• [Aufgabe A]:
Welche Insignien werden den Frauen im Text über die Jungfrauenweihe nach dem Weihegebet überreicht?
• [Aufgabe B]:
Führen Sie den Text über die Jungfrauenweihe in der Münchner Bürgersaalkirche im Anschluss an seinen letzten Satz fort.

• [Textauszug]:

********

Leben für Gott

Frauen empfangen Jungfrauenweihe

Nach der Weihe durch den Münchner Kardinal Reinhard Marx sind Regina Frey und Christine Wimmer nun "geweihte jungfrauen". Was bewegt Frauen zölibatär und außerhalb von normalen Klostermauern zu leben?

Christine Wimmer (links) und Regina Frey gehören zu den neuen "geweihten Jungfrauen" des Erzbistums. © Kiderle Kiderle

Vier Frauen liegen in der Münchner Bürgersaalkirche ausgestreckt auf dem Boden. Dazu erklingt die Allerheiligenlitanei im Wechselgesang zwischen der Kantorin und den Gläubigen, die in großer Zahl gekommen sind. Anschließend betet Kardinal Reinhard Marx über den Frauen das Weihegebet, dann bekommen sie ein Stundenbuch, einen Ring und einen Schleier als Insignien überreicht.

********

• [Inhalt des Datensatzes]:
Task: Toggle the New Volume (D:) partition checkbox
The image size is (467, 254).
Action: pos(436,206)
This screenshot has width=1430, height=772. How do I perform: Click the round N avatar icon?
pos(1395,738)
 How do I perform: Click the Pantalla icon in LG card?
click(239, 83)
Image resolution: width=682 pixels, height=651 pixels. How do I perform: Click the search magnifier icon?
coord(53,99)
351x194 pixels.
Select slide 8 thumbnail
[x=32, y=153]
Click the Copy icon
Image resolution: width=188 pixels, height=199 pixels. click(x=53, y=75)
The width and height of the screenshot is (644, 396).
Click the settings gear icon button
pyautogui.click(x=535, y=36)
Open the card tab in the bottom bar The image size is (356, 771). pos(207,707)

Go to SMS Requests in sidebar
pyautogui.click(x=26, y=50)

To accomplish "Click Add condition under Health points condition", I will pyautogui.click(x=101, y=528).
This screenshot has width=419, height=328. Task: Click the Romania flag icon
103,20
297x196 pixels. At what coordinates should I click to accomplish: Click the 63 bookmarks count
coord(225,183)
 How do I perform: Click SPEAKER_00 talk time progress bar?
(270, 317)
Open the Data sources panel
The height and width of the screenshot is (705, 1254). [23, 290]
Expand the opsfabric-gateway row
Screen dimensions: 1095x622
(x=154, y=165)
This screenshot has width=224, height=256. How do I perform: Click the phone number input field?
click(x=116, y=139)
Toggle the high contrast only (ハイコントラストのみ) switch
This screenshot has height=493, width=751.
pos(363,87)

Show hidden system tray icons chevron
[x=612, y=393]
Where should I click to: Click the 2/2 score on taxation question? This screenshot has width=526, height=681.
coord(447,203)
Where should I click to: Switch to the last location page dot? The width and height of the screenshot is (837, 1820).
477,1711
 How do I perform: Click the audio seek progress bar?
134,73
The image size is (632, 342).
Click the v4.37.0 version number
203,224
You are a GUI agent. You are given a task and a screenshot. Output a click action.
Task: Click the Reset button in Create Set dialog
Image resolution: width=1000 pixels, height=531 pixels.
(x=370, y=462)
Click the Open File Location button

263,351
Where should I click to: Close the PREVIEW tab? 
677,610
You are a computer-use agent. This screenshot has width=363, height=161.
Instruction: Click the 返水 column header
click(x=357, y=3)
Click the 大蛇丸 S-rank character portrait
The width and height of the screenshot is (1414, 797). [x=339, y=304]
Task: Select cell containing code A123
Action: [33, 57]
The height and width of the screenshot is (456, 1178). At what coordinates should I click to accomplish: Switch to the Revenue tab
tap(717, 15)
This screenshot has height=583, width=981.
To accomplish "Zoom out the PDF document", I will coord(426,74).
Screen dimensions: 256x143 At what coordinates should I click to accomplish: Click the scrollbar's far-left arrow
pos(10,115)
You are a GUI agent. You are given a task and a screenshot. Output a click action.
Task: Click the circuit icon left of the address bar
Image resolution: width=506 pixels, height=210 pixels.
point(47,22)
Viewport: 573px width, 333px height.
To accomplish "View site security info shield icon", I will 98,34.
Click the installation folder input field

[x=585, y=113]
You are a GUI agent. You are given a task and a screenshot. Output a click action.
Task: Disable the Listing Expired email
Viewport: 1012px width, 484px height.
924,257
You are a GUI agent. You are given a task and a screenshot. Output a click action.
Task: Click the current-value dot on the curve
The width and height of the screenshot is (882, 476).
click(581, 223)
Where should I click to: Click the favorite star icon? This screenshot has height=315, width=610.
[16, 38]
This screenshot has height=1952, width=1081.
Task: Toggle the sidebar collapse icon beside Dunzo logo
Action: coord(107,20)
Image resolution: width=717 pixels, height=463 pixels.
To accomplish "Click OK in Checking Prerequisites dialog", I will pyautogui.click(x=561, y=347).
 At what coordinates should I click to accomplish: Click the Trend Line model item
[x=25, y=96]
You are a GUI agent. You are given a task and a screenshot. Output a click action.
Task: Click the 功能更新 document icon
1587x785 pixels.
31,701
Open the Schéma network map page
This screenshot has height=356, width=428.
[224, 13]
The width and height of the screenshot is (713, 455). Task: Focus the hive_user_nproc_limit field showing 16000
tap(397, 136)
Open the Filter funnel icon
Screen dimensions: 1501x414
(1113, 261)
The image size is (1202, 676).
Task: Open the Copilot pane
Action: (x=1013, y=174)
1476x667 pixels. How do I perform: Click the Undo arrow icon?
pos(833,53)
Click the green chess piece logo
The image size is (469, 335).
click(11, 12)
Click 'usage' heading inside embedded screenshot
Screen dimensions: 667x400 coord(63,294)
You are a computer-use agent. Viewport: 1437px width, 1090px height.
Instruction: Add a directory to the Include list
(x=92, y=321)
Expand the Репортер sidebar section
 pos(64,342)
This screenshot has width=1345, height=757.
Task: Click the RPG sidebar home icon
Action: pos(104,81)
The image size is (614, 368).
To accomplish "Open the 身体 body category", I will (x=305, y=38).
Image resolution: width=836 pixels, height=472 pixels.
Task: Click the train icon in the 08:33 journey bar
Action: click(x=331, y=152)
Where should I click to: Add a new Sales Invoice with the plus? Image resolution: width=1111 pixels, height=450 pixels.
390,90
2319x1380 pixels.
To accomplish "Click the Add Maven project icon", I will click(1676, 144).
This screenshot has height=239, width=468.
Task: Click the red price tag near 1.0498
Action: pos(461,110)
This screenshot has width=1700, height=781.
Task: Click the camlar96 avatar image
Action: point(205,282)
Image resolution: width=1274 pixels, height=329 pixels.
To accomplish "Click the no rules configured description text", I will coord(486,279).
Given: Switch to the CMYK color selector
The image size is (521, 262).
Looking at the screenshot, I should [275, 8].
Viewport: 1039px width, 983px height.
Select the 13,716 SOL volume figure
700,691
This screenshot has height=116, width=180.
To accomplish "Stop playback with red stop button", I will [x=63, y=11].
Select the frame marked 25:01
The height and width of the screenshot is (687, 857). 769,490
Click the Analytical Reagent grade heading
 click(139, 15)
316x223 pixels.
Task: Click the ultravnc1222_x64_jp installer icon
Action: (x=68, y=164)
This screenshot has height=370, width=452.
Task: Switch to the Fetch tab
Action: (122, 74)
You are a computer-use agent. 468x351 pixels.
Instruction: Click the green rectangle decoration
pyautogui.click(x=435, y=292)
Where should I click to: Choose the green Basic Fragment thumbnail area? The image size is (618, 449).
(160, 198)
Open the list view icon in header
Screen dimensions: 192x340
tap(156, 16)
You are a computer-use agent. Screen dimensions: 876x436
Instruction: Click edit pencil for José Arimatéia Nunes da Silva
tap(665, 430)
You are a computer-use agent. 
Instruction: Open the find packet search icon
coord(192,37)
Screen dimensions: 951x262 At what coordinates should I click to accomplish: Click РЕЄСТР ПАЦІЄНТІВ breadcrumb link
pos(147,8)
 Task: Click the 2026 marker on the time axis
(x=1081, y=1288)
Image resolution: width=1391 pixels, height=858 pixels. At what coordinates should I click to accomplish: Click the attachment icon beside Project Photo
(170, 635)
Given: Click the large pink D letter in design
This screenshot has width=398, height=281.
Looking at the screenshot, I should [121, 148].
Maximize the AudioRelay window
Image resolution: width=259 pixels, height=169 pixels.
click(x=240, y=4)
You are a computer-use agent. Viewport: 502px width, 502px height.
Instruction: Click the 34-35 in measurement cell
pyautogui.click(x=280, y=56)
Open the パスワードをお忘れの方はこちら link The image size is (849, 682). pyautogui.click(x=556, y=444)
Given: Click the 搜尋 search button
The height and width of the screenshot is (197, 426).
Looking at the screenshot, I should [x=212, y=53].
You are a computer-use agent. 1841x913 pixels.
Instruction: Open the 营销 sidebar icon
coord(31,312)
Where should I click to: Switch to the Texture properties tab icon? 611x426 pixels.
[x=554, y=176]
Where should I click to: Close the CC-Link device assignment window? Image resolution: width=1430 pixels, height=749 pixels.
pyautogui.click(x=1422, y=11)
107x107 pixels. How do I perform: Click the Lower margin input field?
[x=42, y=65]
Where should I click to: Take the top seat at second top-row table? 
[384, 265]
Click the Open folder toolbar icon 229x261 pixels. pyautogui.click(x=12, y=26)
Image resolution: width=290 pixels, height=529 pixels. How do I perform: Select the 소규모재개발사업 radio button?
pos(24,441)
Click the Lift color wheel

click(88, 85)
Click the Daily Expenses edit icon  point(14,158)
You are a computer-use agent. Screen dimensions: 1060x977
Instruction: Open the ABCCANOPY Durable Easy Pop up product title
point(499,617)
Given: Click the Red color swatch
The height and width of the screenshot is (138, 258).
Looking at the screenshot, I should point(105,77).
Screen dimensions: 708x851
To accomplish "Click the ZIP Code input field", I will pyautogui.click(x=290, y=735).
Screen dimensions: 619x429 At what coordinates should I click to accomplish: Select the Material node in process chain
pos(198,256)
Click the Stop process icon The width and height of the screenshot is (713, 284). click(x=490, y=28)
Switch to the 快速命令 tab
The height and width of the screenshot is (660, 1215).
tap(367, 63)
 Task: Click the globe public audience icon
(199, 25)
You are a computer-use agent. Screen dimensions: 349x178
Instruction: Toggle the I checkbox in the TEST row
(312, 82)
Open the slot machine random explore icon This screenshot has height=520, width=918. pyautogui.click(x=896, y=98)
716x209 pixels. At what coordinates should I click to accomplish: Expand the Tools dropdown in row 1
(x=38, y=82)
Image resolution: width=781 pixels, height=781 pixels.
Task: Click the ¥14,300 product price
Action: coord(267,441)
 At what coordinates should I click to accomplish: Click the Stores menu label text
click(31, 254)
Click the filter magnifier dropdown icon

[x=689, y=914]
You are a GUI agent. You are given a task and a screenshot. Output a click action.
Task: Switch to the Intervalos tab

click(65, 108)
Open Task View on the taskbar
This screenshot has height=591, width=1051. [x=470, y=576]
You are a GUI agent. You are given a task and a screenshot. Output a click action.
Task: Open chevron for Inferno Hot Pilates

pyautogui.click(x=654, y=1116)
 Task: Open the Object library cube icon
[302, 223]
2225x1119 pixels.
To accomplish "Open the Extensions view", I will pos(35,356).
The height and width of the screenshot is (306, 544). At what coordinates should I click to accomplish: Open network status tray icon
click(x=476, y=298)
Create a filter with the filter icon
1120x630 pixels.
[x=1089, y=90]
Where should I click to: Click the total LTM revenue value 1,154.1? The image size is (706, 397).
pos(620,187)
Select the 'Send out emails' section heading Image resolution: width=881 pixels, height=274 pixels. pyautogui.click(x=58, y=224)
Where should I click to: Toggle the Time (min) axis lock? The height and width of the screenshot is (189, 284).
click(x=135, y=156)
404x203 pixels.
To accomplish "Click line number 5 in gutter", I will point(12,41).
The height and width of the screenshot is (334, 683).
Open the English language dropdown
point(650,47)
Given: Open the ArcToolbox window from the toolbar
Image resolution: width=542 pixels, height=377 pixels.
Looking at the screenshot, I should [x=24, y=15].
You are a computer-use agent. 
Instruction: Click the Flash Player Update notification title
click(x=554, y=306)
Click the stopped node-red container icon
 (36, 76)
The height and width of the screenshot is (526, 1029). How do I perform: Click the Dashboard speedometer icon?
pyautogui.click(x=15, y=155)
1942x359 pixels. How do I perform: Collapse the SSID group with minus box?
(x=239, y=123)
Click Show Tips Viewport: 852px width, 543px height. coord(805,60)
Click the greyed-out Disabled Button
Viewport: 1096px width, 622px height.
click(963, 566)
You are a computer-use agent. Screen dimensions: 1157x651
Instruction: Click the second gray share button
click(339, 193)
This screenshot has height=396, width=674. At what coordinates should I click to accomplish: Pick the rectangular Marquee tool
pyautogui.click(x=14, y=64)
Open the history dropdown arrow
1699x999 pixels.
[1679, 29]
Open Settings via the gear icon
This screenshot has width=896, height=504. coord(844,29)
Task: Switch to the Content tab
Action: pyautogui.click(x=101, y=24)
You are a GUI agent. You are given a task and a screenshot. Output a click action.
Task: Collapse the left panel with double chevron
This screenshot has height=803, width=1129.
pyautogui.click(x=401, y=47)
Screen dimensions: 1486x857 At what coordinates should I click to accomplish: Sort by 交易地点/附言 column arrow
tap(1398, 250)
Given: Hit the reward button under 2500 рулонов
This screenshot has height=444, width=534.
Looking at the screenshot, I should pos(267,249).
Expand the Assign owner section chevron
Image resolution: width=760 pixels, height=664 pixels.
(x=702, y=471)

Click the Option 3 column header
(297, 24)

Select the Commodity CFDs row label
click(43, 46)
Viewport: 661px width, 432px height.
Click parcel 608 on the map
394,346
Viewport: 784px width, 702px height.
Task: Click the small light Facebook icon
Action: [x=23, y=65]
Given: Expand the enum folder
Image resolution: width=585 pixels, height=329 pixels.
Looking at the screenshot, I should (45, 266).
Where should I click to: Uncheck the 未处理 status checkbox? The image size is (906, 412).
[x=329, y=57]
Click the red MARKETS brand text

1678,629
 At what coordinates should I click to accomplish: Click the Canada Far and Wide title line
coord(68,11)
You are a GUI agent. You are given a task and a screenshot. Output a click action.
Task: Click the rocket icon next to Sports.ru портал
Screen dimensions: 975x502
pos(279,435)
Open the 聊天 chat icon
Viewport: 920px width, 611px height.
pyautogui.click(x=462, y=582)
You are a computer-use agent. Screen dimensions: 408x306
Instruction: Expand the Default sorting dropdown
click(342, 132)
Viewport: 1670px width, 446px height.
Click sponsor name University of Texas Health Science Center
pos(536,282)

********

• [Richtige Antwort A]:
Ein Stundenbuch, ein Ring und ein Schleier.

• [Richtige Antwort B]:
„Klosterfrau, nur ohne Kloster“

Was Ende September in München stattgefunden hat, ist nicht die neu eingeführte Priesterweihe für Frauen, sondern eine altkirchliche Tradition: die Jungfrauenweihe. „Ich habe immer gesagt: Ich werde Klosterfrau, nur ohne Kloster“, erklärt Regina Frey, die zu den Neugeweihten gehört. Frauen, die öffentlich geloben, ehelos zu leben, sich dem Gebet zu widmen, aber gleichzeitig in ihrem bisherigen Alltag verbleiben, gibt es schon seit den Anfängen der Kirche. Ab dem vierten Jahrhundert setzte sich für zölibatär lebende Frauen dann aber ein gemeinschaftliches Leben in einem Kloster durch. Erst im Zuge des Zweiten Vatikanischen Konzils kam es zu einer Wiederentdeckung des Standes der „virgo consecrata“ in der Katholischen Kirche. Im Erzbistum leben momentan 20 Frauen in dieser Lebensform.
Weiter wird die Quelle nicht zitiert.